Woke up early yesterday morning to the usual gloomy fog that has plagued us all summer, but Michael Jackson’s Black or White was playing in my head (with that gorgeous jangly guitar riff) so it was all good. We headed east on the 580, the MacArthur, named for the General who wanted to nuke Red China and was summarily fired by Truman. The fog reached all the way to the 680 split, in what’s called by weathermen “a good push”; but beyond the Pass the sky was bright. It would be another hot July day in the Central Valley.

We were on our way to the ninth annual P.S. I Love You Petite Sirah Symposium at Concannon Vineyard. By the time we reached Livermore, the sun was shining in full force, the fog having burned off to a few puffy patches tucked into the foothills. But to the northwest, over the Vacas hung an ominous smoke-grey pall of low clouds. Napa Valley was still shrouded while we were already hitting seventy degrees. I wondered if Calistoga was in the clear. No way of knowing, but probably not, given the strength of the intrusion.
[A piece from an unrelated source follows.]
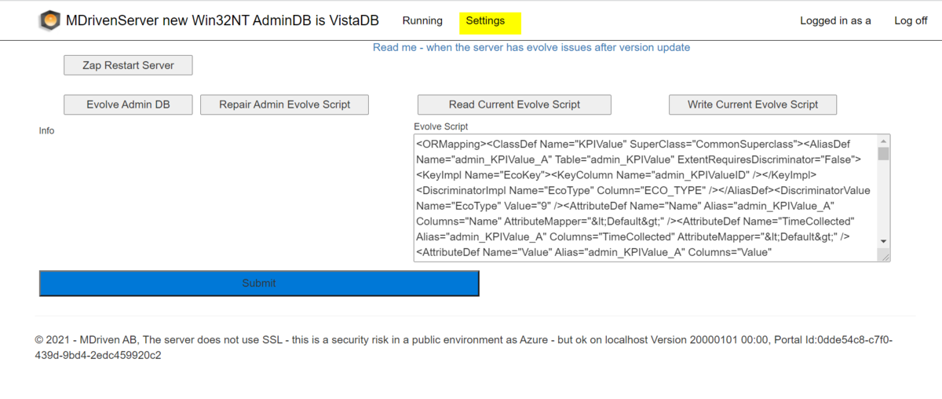Click the Evolve Script scrollbar thumb
Image resolution: width=942 pixels, height=399 pixels.
pyautogui.click(x=883, y=153)
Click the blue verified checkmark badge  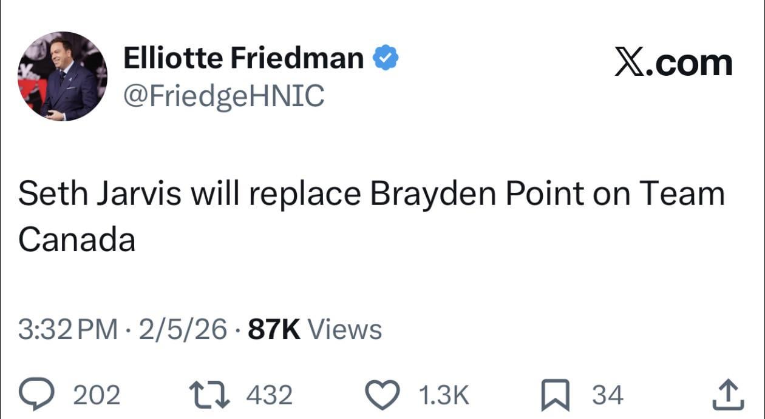385,58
To get to Concannon you head west on North Livermore Ave., past the old Eagle’s Hall, through the center of town, where the road turns to South Livermore. Livermore, the city, has changed a lot in the 30 years since I first visited, but once out of town, where the valley opens up, things still look the same. Neatly tended vineyards line both sides of the road. Beyond, golden hills reach to the horizon.
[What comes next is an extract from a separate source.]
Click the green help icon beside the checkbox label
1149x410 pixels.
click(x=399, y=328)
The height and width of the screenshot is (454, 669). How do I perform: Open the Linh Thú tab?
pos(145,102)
At the Symposium, some old friends, “old” being increasingly an operative word. Dan Berger and Wilfred Wong were just fine. Dan gave a lucid, intelligent historical perspective, as is his wont. I also made a new friend, Doug Knauer, who works for a most interesting company, Treasury Wine Estates, a spinoff of Foster’s, whose California brands include St. Clement, Beringer, Chateau St. Jean and Stags’ Leap Wnery. The history of these wineries runs in my blood; I’ve taken their pulse for a long time, so it was fascinating to talk with Doug about Treasury’s plans to reinvigorate them.

The Symposium’s keynote speaker, Mark Oldman, called Petite Sirah a “functional alternative” to more popular varieties. A rather technocratic phrase, I thought–I can’t imagine a section of the wine store or wine list called “Functional Alternatives”–but I took his point. I preferred Dan Berger’s characterization of Petite Sirah as an “orphan variety” but then, Dan is a first rate wordsmith.

As for Petite Sirah in general, Oldman’s “dominatrix” and Clark Smith’s (Grape Crafter) “sado-masochistic” descriptors had me scratching my head. “Weird tangents,” my new friend, Doug Knauer, observed. But maybe a walk on the wild side occasionally brings the curiosity seeker into functionally alternative places. I liked that Ellen Landis, a Half Moon Bay sommelier, recommended pairing Petite Sirah with bacon-wrapped filet mignon in a Gorgonzola sauce. That dish can dominatrix me anytime it wants. Come to think of it, let’s add a great Petite Sirah and make it a ménage a trois.